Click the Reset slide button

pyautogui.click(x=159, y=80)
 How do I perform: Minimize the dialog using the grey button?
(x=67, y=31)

·····

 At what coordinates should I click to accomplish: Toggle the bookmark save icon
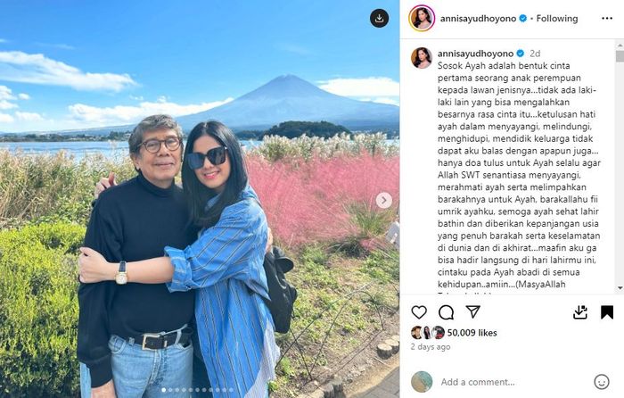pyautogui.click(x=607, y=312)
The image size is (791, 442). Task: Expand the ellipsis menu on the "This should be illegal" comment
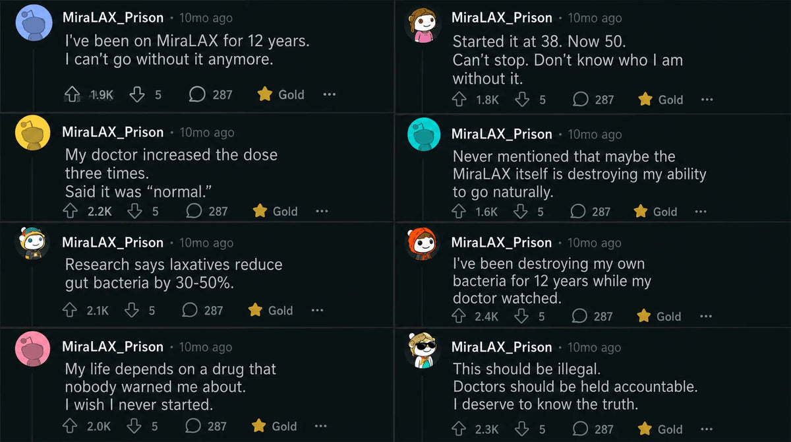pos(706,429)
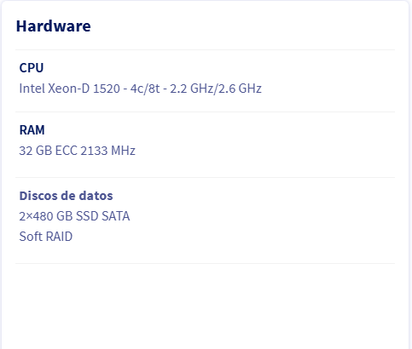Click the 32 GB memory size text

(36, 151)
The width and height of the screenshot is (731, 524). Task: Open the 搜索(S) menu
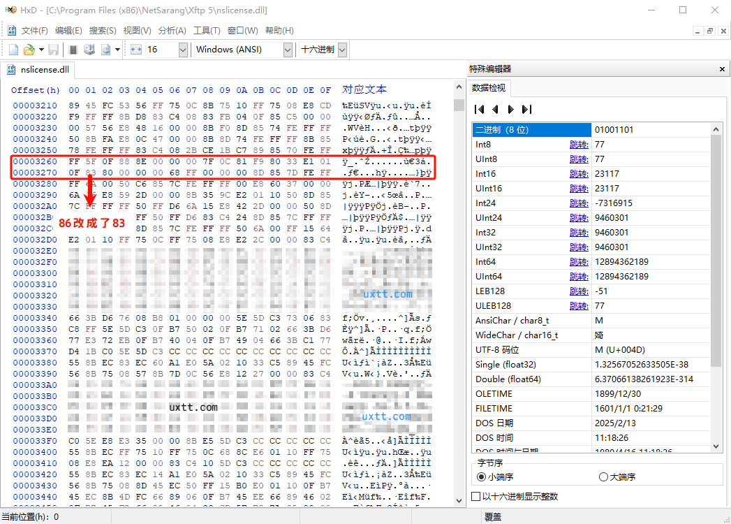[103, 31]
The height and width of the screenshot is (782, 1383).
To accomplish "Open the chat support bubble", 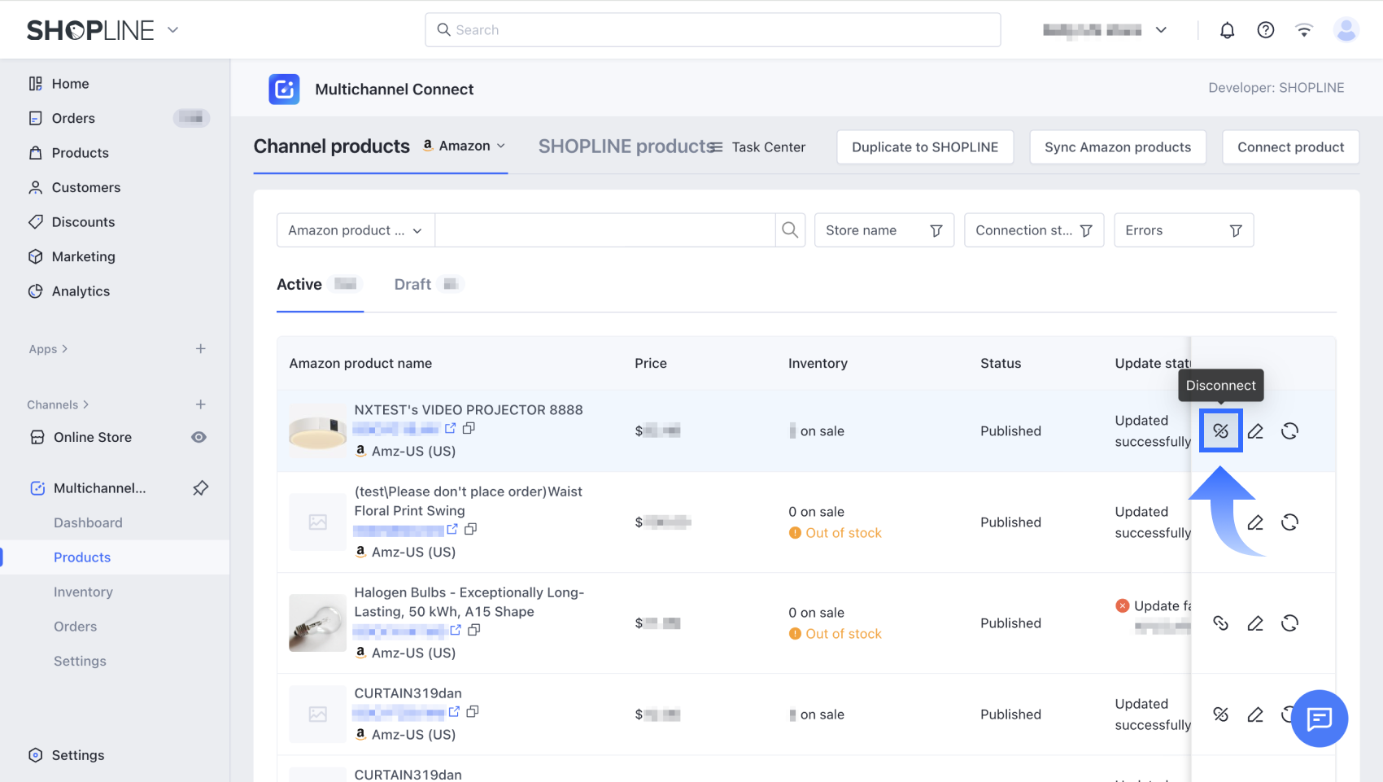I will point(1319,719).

·····

Starting with the line above that holds "At what coordinates", restate each line word for word up to and including the line that holds "The height and". Drop the pictures.

 At what coordinates should I click to accomplish: Toggle the bookmark save icon
pyautogui.click(x=607, y=312)
The image size is (791, 442). Task: Expand the ellipsis menu on the "This should be illegal" comment
pos(706,429)
Click the 32 GB memory size text

(36, 151)
The width and height of the screenshot is (731, 524). Task: Open the 搜索(S) menu
[103, 31]
The height and width of the screenshot is (782, 1383).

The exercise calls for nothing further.